**Do this**
Copy the lines below verbatim, from first to last.

━━━

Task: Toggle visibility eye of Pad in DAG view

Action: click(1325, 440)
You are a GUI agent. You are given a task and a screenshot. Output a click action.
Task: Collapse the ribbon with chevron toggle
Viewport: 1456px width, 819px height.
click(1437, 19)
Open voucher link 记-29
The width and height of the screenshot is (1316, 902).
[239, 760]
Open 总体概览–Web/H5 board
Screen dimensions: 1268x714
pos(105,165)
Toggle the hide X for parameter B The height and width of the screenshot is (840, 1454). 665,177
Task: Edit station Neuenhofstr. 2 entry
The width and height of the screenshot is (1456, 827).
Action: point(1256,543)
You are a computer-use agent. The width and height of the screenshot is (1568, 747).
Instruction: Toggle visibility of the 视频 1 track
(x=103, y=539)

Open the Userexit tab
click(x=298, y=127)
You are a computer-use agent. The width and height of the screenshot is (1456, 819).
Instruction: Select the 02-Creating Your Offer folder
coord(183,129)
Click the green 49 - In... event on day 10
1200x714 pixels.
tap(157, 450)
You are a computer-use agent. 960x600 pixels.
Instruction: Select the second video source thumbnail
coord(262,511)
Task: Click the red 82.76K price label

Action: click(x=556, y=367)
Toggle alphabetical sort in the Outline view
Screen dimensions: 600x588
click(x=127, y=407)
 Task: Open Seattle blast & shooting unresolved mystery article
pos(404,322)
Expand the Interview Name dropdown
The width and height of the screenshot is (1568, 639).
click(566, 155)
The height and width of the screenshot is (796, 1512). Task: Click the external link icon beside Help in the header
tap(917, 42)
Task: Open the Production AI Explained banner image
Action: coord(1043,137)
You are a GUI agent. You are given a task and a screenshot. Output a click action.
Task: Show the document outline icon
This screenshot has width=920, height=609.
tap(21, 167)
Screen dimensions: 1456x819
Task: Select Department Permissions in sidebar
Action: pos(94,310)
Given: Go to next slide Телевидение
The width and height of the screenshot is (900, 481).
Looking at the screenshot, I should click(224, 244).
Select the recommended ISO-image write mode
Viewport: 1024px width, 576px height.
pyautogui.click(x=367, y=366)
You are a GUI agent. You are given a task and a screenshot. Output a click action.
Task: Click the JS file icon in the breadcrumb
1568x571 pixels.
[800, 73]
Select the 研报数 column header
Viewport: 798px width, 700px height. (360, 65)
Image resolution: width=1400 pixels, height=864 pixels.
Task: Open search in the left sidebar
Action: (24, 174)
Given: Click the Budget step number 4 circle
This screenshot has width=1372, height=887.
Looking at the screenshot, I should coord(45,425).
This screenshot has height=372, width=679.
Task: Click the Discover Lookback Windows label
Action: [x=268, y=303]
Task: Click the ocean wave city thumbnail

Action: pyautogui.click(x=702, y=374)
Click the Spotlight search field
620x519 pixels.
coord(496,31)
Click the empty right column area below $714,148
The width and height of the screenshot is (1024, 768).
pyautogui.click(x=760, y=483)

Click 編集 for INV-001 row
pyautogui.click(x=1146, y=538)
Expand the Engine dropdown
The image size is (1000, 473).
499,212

━━━

**Task response**
Task: Toggle visibility eye of Pad in DAG view

Action: click(1325, 440)
You are a GUI agent. You are given a task and a screenshot. Output a click action.
Task: Collapse the ribbon with chevron toggle
Viewport: 1456px width, 819px height.
click(1437, 19)
Open voucher link 记-29
The width and height of the screenshot is (1316, 902).
[239, 760]
Open 总体概览–Web/H5 board
Screen dimensions: 1268x714
pos(105,165)
Toggle the hide X for parameter B The height and width of the screenshot is (840, 1454). 665,177
Task: Edit station Neuenhofstr. 2 entry
The width and height of the screenshot is (1456, 827).
Action: point(1256,543)
You are a computer-use agent. The width and height of the screenshot is (1568, 747).
Instruction: Toggle visibility of the 视频 1 track
(x=103, y=539)

Open the Userexit tab
click(x=298, y=127)
You are a computer-use agent. The width and height of the screenshot is (1456, 819).
Instruction: Select the 02-Creating Your Offer folder
coord(183,129)
Click the green 49 - In... event on day 10
1200x714 pixels.
tap(157, 450)
You are a computer-use agent. 960x600 pixels.
Instruction: Select the second video source thumbnail
coord(262,511)
Task: Click the red 82.76K price label

Action: click(x=556, y=367)
Toggle alphabetical sort in the Outline view
Screen dimensions: 600x588
click(x=127, y=407)
 Task: Open Seattle blast & shooting unresolved mystery article
pos(404,322)
Expand the Interview Name dropdown
The width and height of the screenshot is (1568, 639).
click(566, 155)
The height and width of the screenshot is (796, 1512). Task: Click the external link icon beside Help in the header
tap(917, 42)
Task: Open the Production AI Explained banner image
Action: coord(1043,137)
You are a GUI agent. You are given a task and a screenshot. Output a click action.
Task: Show the document outline icon
This screenshot has width=920, height=609.
tap(21, 167)
Screen dimensions: 1456x819
Task: Select Department Permissions in sidebar
Action: pos(94,310)
Given: Go to next slide Телевидение
The width and height of the screenshot is (900, 481).
Looking at the screenshot, I should click(224, 244).
Select the recommended ISO-image write mode
Viewport: 1024px width, 576px height.
pyautogui.click(x=367, y=366)
You are a GUI agent. You are given a task and a screenshot. Output a click action.
Task: Click the JS file icon in the breadcrumb
1568x571 pixels.
[800, 73]
Select the 研报数 column header
Viewport: 798px width, 700px height. (360, 65)
Image resolution: width=1400 pixels, height=864 pixels.
Task: Open search in the left sidebar
Action: (24, 174)
Given: Click the Budget step number 4 circle
This screenshot has width=1372, height=887.
Looking at the screenshot, I should coord(45,425).
This screenshot has height=372, width=679.
Task: Click the Discover Lookback Windows label
Action: [x=268, y=303]
Task: Click the ocean wave city thumbnail

Action: pyautogui.click(x=702, y=374)
Click the Spotlight search field
620x519 pixels.
coord(496,31)
Click the empty right column area below $714,148
The width and height of the screenshot is (1024, 768).
pyautogui.click(x=760, y=483)

Click 編集 for INV-001 row
pyautogui.click(x=1146, y=538)
Expand the Engine dropdown
The image size is (1000, 473).
499,212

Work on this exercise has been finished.